■ **Tasks to perform**
A. In the thread about horse coat colors, how old is the first horse?
B. Translate this sentence from the thread about horse coat colors into Spanish: "Actually the first horse has more tones of a brownskin and not a buckskin in my opinion."
C. Print the stretch of the horse coat color thread from "So the shade" through "old is she?".

So the shade of bay, would determine the shade of buckskin, so the one is maybe more red.
They are beautiful horses... Susan


----------



## faye (Oct 13, 2010)

The first horse looks sooty to me! how old is she?

The secons one doesnt look sooty.


----------



## Plains Drifter (Aug 4, 2009)

First horse is a 2 yr old. Second is a 3 yr old.


----------



## wildmustango (Jul 7, 2011)

One mare of mine looks like the first horse, she`s a sooty buckskin, too,.... I guess.....


----------



## NdAppy (Apr 8, 2009)

Actually the first horse has more tones of a brownskin and not a buckskin in my opinion.


----------



## heartprints62 (Feb 27, 2010)

I say sooty buckskin too. What a beautiful girl! She has such big, soft eyes, love her face!


----------



## lblagden (Apr 12, 2011)

ND, what is a brownskin? Brown + cream?


----------



## NdAppy (Apr 8, 2009)

Yep Brown + cream. There is no real "name" for it yet hence why I call it brownskin. >.< Same idea as buckskin black + some sort of agouti + cream


----------



## smrobs (Jul 30, 2008)

I agree either sooty buckskin or brownskin. Either way, she is absolutely stunning. You certainly have a wonderful eye for horseflesh, PD.


----------



## Plains Drifter (Aug 4, 2009)

smrobs said:


> I agree either sooty buckskin or brownskin. Either way, she is absolutely stunning. You certainly have a wonderful eye for horseflesh, PD.


Wow! *blush* thanks!


----------



## paintedpastures (Jun 21, 2011)

■ **Extracted entries**
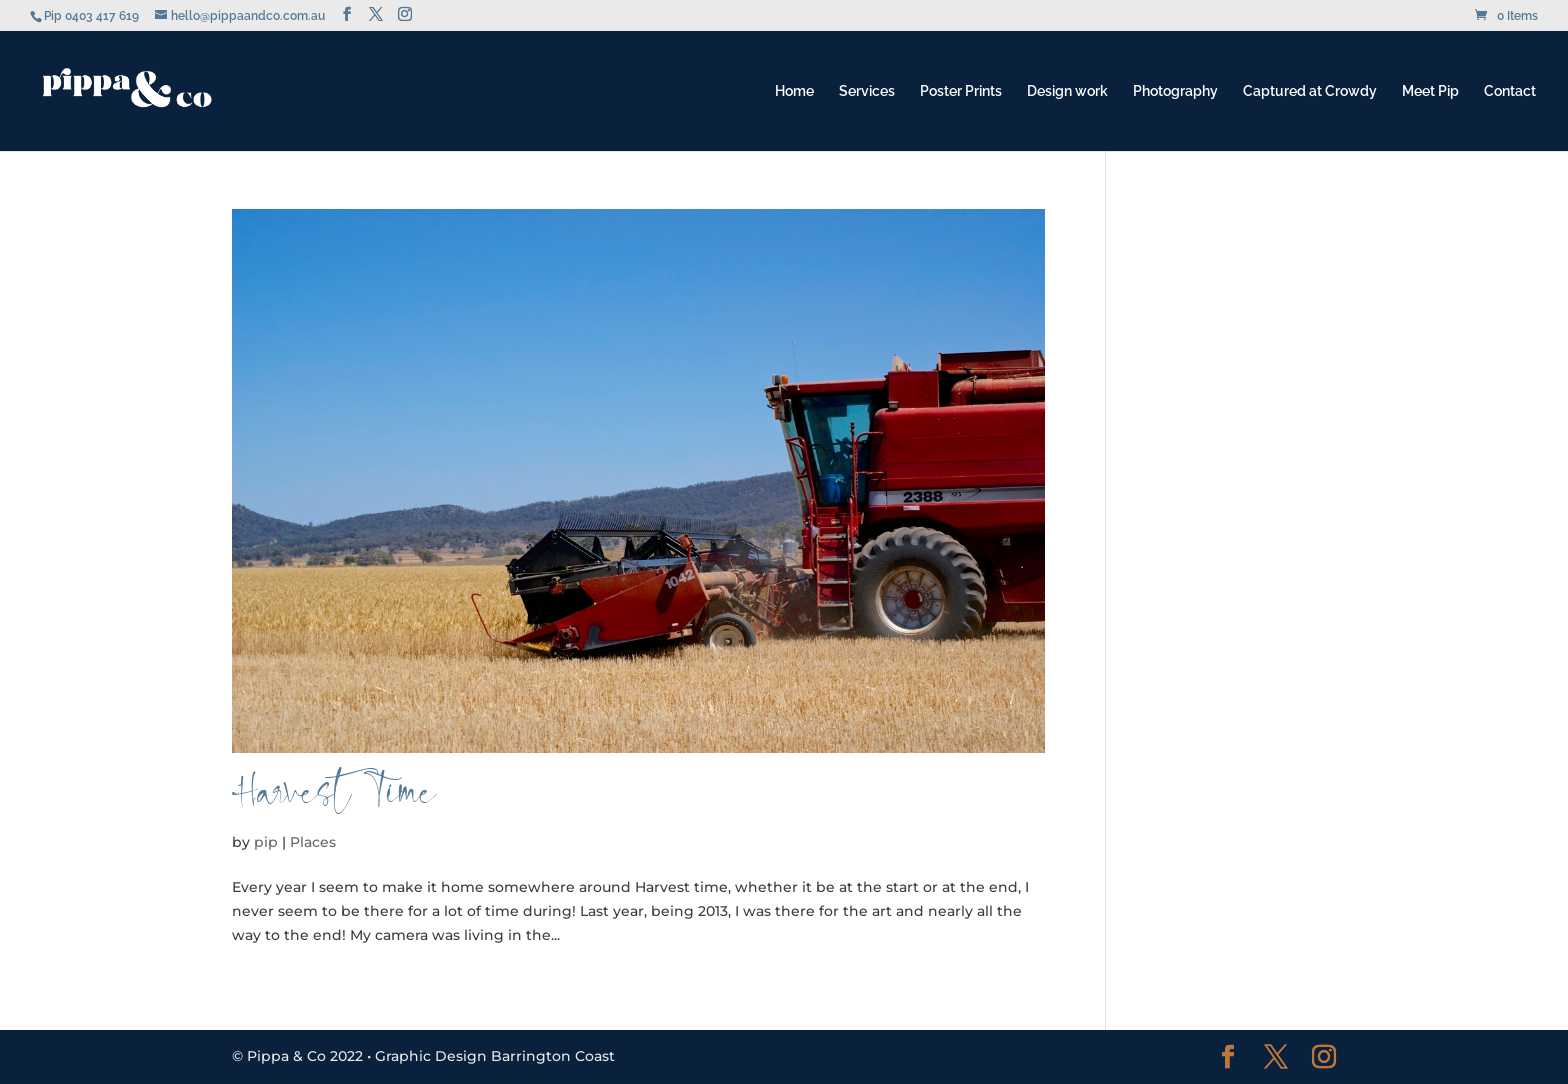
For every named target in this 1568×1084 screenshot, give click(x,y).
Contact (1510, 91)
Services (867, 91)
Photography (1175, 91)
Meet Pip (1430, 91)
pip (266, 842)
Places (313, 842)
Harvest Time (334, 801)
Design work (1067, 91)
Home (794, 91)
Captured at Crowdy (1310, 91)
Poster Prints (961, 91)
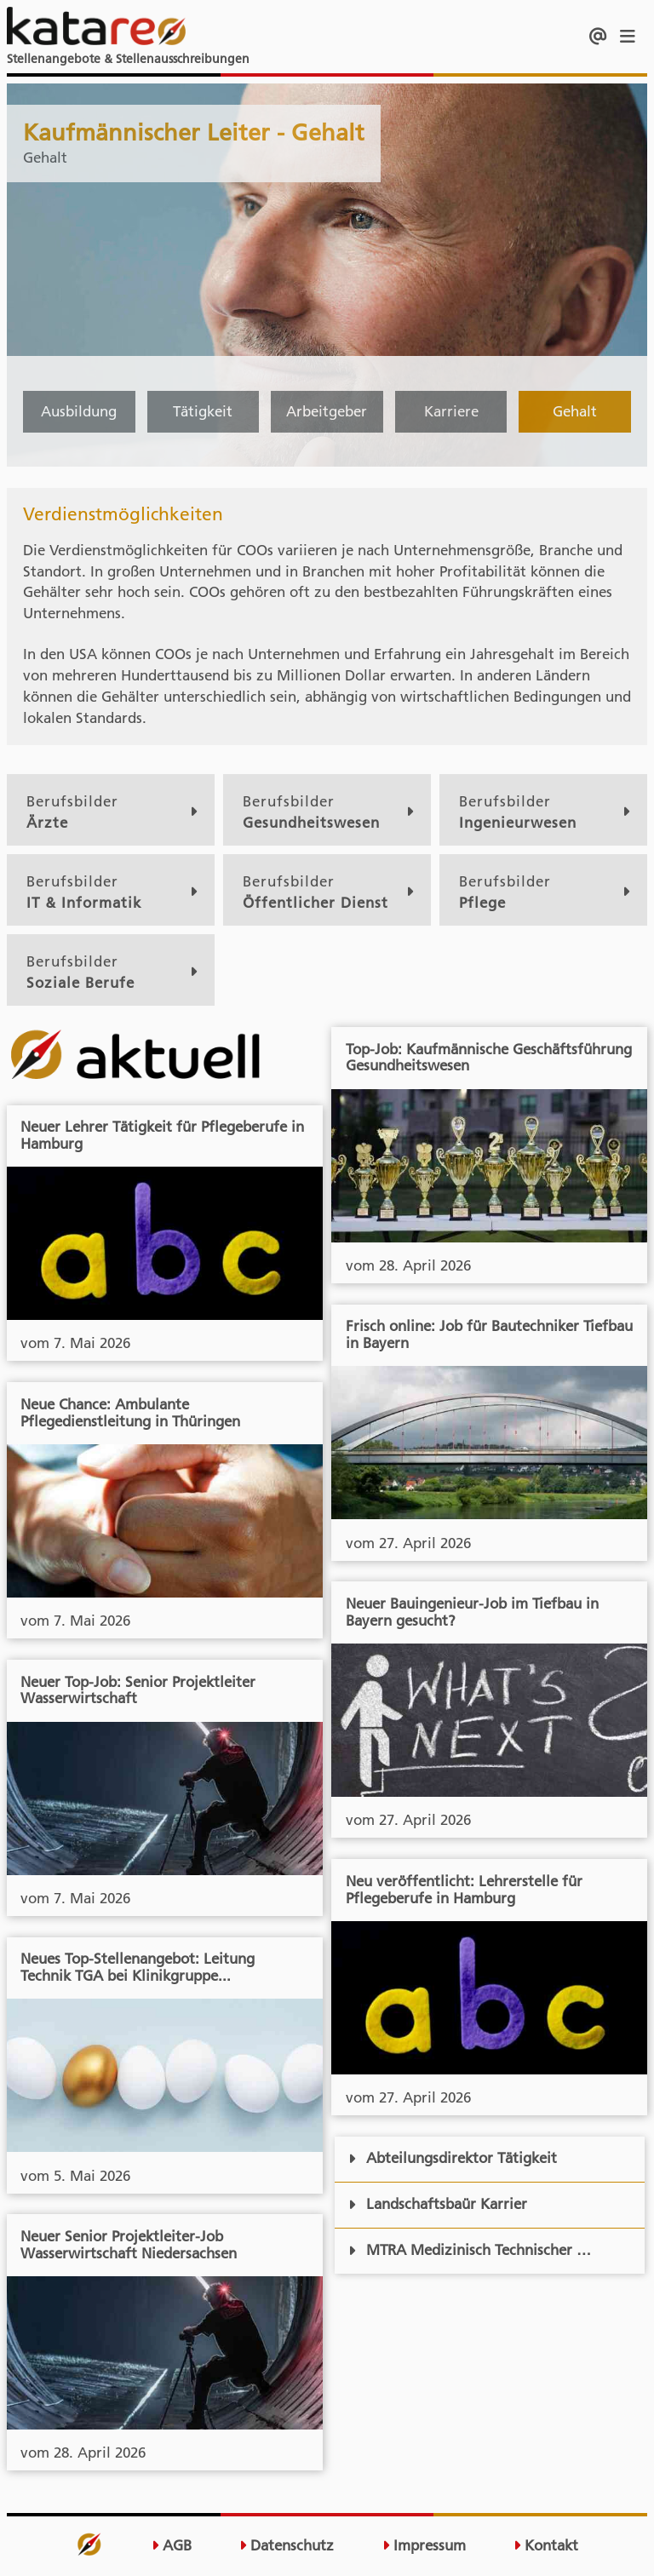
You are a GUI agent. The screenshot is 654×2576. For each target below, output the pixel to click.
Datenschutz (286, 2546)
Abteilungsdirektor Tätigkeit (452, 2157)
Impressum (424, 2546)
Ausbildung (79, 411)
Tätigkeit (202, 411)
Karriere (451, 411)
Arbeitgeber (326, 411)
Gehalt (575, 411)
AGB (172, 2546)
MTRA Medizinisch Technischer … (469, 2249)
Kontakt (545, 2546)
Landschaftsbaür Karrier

■ **Task answers**
A. The first horse is 2 years old.

B. En realidad, en mi opinión, el primer caballo tiene más tonos de brownskin y no de buckskin.

C.
So the shade of bay, would determine the shade of buckskin, so the one is maybe more red.
They are beautiful horses... Susan


----------



## faye (Oct 13, 2010)

The first horse looks sooty to me! how old is she?